P: Pakistan: also hit. though less severely than India; the flu is apparently spreading westward toward the Middle East.
New Vaccine. Early in the Hong Kong epidemic it was apparent that prior vaccination conferred no immunity against this flu. The virus must have undergone mutation. Throat washings were taken from victims in Hong Kong, Singapore and Japan, flown to W.H.O. in Geneva and to virus research laboratories in Australia, Britain, the U.S. There the material was injected into one of the fluid cavities in half-incubated hens' eggs. Within two days, the virus multiplied a millionfold. Withdrawn by needle, some was injected into other eggs to keep the production line going, some was subjected to delicate tests with human and animal blood to determine its type. The unanimous conclusion: it was type A, but of a new mutant strain that could be neutralized only by antibodies different from any produced in response to any previously known strain. So a new vaccine would have to be made.
U.S. Army virologists sent out virus samples to the six U.S. manufacturers already making polyvalent vaccine, within a few days got back a sample of specimen vaccine. Whether this one would meet U.S. standards was not yet certain, but manufacturers were confident that if they concentrated on a single-purpose vaccine against the new type A, and dropped their present polyvalent production, they could make 4,000,000 doses by August. This would be enough for all members of the U.S. armed forces and dependents overseas. Later, if necessary, they could add it to the polyvalent vaccine for civilians.

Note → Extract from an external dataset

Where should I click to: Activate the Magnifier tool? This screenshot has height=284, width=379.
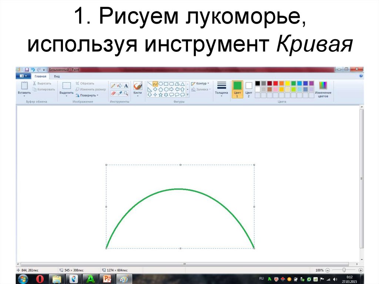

Will there be such a need? Nobody can yet be sure, but there is a better than even chance that the mutant type A virus will still be around in the fall (when the U.S. flu season usually starts) and that civilians should be vaccinated against it. In fact, mutant A is already lapping at the West Coast's shores.
Two by Sea. Fortnight ago, the U.S. military transport General Daniel I. Sultan docked at Fort Mason, Calif., out of Manila with ten cases of flu aboard. They were allowed to go home, after due warnings and notification to their local health departments. Last week the liner President Cleveland reached San Francisco with three cases still active out of 96 that had developed on board during a 20-day voyage from Manila by way of Hong Kong, Yokohama and Honolulu (the only fatality was a woman previously ailing).
In Europe, the first case was reported in Rotterdam. In Milan, the city's whole soccer team came down with the disease. In Rome, there was only one case, but the city's 1,800,000 were showing signs of panic. Many noble Romans refused to go outdoors. One man who had good reason to be careful was the Pope. He stepped up the alcohol swabs for his right hand, kissed more often than any other in the world, to four or five a day, lest some pilgrim infect him with Asian flu.
Short of inoculation with the new vaccine still in process of development, there is no preventive against Asian flu, no cure. The standard treatment is aspirin with codeine to ease the discomfort, alcohol rubs and ice bags to lower the temperature. Antibiotics and other modern miracle drugs are useless against influenza itself (as against all other true virus diseases), but of great value when bacterial invaders follow up the viral shock troops and cause complications in the lungs. Said Surgeon General Leroy Burney of the U.S. Public Health Service about the antibiotics: "You save them until you need them."